Le régime cétogène est-il adapté aux épreuves d’endurance ?

De nombreux athlètes de haut niveau (cyclisme et rugby notamment) pratiquent le régime cétogène. Est-il intéressant et adapté aux épreuves d'endurance ?

Regimes efficaces

Le régime cétogène, qu’est-ce que c’est ?

C’est un régime restrictif en sucres puisqu’il autorise à ne manger que 50 g de glucides par jour, glucides ou sucre de nature complexe et à index glycémique bas à moyen : riz, quinoa, pain intégral ou complet aux graines, semoule, lentilles… Concrètement, on supprime pratiquement tous les sucres dont miel, sirop d’agave et confiture compris, soda, jus de fruits, pâtisseries et autres produits sucrés de l’univers industriel.

On privilégie les protéines animales tels que viande, poissons, œufs, fromages, des légumes et principalement à feuilles (salades, choux, épinards…), avocats, matières grasses (huile, beurre), épices et herbes aromatiques. Le principe est donc de consommer frais, à sa faim, non industrialisé et si l’on creuse un peu, on remarque que ce régime se rapproche étrangement du régime paléolithique, la diète des pêcheurs-chasseurs-cueilleurs.

Quel intérêt pour les sportifs ?

Bien exécuté, le régime cétogène fait perdre dans un premier temps du poids et procure une énergie (via les protéines et les graisses) qui intéresse le milieu sportif. Le but étant d’amener le muscle à privilégier les graisses comme carburant énergétique.Les All Blacks, certains cyclistes pros ayant adopté ce mode alimentaire basé sur la restriction en sucres ont vu leur réussite sportive s’envoler.

Cependant, on peut se poser la question du bien-fondé en épreuves d’endurance et d’ultra-endurance pour lesquelles les charges glycogéniques et les ravitaillements en course sont basés majoritairement sur l’apport et l’utilisation de glucides (pain, pâtes de fruits, pâtes d’amandes, barres de céréales, gels et boissons de l’effort glucidiques).

Peu d’études (1, 2, 3) par ailleurs donnent des retours sur cette nouvelle pratique nutritionnelle et on ne connaît pas encore tout sur les effets cétogènes sur le muscles à l’effort. Malgré cela, on voit de plus en plus se répandre le régime cétogène dans le haut milieu sportif (rugby, vélo, triathlon…).

Alors si vous souhaitez basculer sur ce régime, démarrez avec la journée de menus indiquée ci-dessous en test et poursuivez en étant accompagné par un diététicien, professionnel de la nutrition du sport qui adaptera progressivement votre alimentation à vos entraînements et votre objectif de performance.
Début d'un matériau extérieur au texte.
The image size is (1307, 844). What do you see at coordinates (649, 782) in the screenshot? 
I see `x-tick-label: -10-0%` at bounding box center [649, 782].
1 journée type de régime cétogène avec 50 g de Glucides :

  • Petit-déjeuner (13 g) : 2 œufs brouillés (4 g de glucides) + 1 cuillère à soupe de Flocons d’avoine (10 g = 1 g de glucides), œufs et flocons à cuire dans 1 cuillère à soupe d’huile + 1/2 avocat (100 = 4 g de glucides) + 25 amandes (4 g de glucides) + café ou thé non sucré.
  • Déjeuner (20 g) : 150 à 200 g de blancs de volaille + 1 cuillère à soupe d’huile d’olive + 350 g d’épinards (10 g de glucides) + 1 cuillère à soupe de crème fraîche à 30 % + 1 barquette de framboise (125 g = 10 g de glucides).
  • Dîner (17 g) : Salade composée avec 100 g de chou rouge (7 g de glucides), 50 g de mâche, 150 à 200 g de crevettes et 30 g de noix de cajou (5 g de glucides) + 1 cuillère à soupe d’huile de noix + 1 carré de chocolat noir à 74 % cacao (10 g = 5 g de glucides).

Corinne Peirano (Expert Lepape-info Diététicienne-nutritionniste, http://corinne-peirano.wix.com/dieteticienne-paris)

Références :

(1) Re-Examining High-Fat Diets for Sports Performance: Did We Call the ‘Nail in the Coffin’ Too Soon? Burke LM1,2. Sports Med. 2015 Nov.
(2) The Ketogenic Diet and Sport: A Possible Marriage? Paoli A1, Bianco A, Grimaldi KA. Exerc Sport Sci Rev. 2015 Jul.
(3) Ketone Bodies and Exercise Performance: The Next Magic Bullet or Merely Hype? Pinckaers PJ1, Churchward-Venne TA1, Bailey D2, van Loon LJ3. Sports Med. 2016 Jul 18.